DO THIS:
Reproduce the following records line for line, without changing anything.

◆ ◆ ◆ ◆ ◆

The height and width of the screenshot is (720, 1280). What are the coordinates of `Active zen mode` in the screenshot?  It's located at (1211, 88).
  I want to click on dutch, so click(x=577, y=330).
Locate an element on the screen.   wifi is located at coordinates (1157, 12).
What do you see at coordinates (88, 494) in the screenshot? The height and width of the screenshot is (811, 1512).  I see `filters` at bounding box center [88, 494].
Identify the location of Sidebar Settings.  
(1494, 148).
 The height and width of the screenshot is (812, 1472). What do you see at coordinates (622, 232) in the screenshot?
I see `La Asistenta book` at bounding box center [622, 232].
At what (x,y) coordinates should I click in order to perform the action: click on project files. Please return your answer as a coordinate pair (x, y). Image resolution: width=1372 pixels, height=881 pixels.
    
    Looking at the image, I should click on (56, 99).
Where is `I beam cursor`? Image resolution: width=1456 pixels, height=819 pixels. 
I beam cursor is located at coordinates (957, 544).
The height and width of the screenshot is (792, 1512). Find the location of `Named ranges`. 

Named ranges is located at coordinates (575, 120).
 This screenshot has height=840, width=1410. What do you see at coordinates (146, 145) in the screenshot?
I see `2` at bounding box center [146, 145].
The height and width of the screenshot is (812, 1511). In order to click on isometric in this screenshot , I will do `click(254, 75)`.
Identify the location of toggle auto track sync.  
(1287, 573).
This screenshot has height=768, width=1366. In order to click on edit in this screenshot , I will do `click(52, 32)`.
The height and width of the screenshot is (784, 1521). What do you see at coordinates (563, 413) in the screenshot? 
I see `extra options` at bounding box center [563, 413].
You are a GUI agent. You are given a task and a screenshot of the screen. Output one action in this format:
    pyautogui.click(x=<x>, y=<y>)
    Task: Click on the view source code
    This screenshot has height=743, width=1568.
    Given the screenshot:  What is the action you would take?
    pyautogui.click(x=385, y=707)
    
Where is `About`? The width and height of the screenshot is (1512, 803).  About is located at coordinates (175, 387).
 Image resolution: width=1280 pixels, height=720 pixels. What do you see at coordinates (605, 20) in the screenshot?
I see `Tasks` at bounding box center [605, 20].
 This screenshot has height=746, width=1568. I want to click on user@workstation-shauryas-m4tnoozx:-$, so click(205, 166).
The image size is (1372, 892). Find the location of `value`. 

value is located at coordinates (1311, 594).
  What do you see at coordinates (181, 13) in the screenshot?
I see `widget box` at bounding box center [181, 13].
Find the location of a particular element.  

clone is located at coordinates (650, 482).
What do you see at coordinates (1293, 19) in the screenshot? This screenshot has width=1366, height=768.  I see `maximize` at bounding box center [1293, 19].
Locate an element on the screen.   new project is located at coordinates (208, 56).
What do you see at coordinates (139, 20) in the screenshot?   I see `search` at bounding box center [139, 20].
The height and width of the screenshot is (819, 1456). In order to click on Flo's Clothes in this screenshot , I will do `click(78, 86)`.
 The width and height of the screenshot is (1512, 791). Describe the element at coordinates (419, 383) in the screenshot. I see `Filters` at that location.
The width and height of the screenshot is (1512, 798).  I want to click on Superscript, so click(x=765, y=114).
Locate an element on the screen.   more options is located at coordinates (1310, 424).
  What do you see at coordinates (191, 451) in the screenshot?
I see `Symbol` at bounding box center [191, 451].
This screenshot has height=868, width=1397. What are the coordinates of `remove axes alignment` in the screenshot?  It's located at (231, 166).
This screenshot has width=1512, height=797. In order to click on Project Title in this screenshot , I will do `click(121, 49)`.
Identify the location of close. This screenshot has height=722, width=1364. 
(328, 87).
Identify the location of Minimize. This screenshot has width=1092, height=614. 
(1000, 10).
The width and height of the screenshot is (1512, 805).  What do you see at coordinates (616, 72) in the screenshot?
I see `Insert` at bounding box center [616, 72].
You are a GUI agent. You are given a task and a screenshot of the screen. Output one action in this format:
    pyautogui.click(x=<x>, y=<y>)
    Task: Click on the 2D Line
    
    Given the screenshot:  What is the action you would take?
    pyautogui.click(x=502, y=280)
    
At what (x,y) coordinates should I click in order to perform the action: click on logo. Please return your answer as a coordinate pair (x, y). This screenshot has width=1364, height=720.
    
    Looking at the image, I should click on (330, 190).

◆ ◆ ◆ ◆ ◆

SOLUTION TO THIS PROBLEM:
The height and width of the screenshot is (720, 1280). What are the coordinates of `Active zen mode` in the screenshot?  It's located at (1211, 88).
  I want to click on dutch, so click(x=577, y=330).
Locate an element on the screen.   wifi is located at coordinates (1157, 12).
What do you see at coordinates (88, 494) in the screenshot? The height and width of the screenshot is (811, 1512).  I see `filters` at bounding box center [88, 494].
Identify the location of Sidebar Settings.  
(1494, 148).
 The height and width of the screenshot is (812, 1472). What do you see at coordinates (622, 232) in the screenshot?
I see `La Asistenta book` at bounding box center [622, 232].
At what (x,y) coordinates should I click in order to perform the action: click on project files. Please return your answer as a coordinate pair (x, y). Image resolution: width=1372 pixels, height=881 pixels.
    
    Looking at the image, I should click on (56, 99).
Where is `I beam cursor`? Image resolution: width=1456 pixels, height=819 pixels. 
I beam cursor is located at coordinates (957, 544).
The height and width of the screenshot is (792, 1512). Find the location of `Named ranges`. 

Named ranges is located at coordinates (575, 120).
 This screenshot has height=840, width=1410. What do you see at coordinates (146, 145) in the screenshot?
I see `2` at bounding box center [146, 145].
The height and width of the screenshot is (812, 1511). In order to click on isometric in this screenshot , I will do `click(254, 75)`.
Identify the location of toggle auto track sync.  
(1287, 573).
This screenshot has height=768, width=1366. In order to click on edit in this screenshot , I will do `click(52, 32)`.
The height and width of the screenshot is (784, 1521). What do you see at coordinates (563, 413) in the screenshot? 
I see `extra options` at bounding box center [563, 413].
You are a GUI agent. You are given a task and a screenshot of the screen. Output one action in this format:
    pyautogui.click(x=<x>, y=<y>)
    Task: Click on the view source code
    This screenshot has height=743, width=1568.
    Given the screenshot:  What is the action you would take?
    pyautogui.click(x=385, y=707)
    
Where is `About`? The width and height of the screenshot is (1512, 803).  About is located at coordinates (175, 387).
 Image resolution: width=1280 pixels, height=720 pixels. What do you see at coordinates (605, 20) in the screenshot?
I see `Tasks` at bounding box center [605, 20].
 This screenshot has height=746, width=1568. I want to click on user@workstation-shauryas-m4tnoozx:-$, so click(205, 166).
The image size is (1372, 892). Find the location of `value`. 

value is located at coordinates (1311, 594).
  What do you see at coordinates (181, 13) in the screenshot?
I see `widget box` at bounding box center [181, 13].
Find the location of a particular element.  

clone is located at coordinates (650, 482).
What do you see at coordinates (1293, 19) in the screenshot? This screenshot has width=1366, height=768.  I see `maximize` at bounding box center [1293, 19].
Locate an element on the screen.   new project is located at coordinates (208, 56).
What do you see at coordinates (139, 20) in the screenshot?   I see `search` at bounding box center [139, 20].
The height and width of the screenshot is (819, 1456). In order to click on Flo's Clothes in this screenshot , I will do `click(78, 86)`.
 The width and height of the screenshot is (1512, 791). Describe the element at coordinates (419, 383) in the screenshot. I see `Filters` at that location.
The width and height of the screenshot is (1512, 798).  I want to click on Superscript, so click(x=765, y=114).
Locate an element on the screen.   more options is located at coordinates (1310, 424).
  What do you see at coordinates (191, 451) in the screenshot?
I see `Symbol` at bounding box center [191, 451].
This screenshot has height=868, width=1397. What are the coordinates of `remove axes alignment` in the screenshot?  It's located at (231, 166).
This screenshot has width=1512, height=797. In order to click on Project Title in this screenshot , I will do `click(121, 49)`.
Identify the location of close. This screenshot has height=722, width=1364. 
(328, 87).
Identify the location of Minimize. This screenshot has width=1092, height=614. 
(1000, 10).
The width and height of the screenshot is (1512, 805).  What do you see at coordinates (616, 72) in the screenshot?
I see `Insert` at bounding box center [616, 72].
You are a GUI agent. You are given a task and a screenshot of the screen. Output one action in this format:
    pyautogui.click(x=<x>, y=<y>)
    Task: Click on the 2D Line
    
    Given the screenshot:  What is the action you would take?
    pyautogui.click(x=502, y=280)
    
At what (x,y) coordinates should I click in order to perform the action: click on logo. Please return your answer as a coordinate pair (x, y). This screenshot has width=1364, height=720.
    
    Looking at the image, I should click on (330, 190).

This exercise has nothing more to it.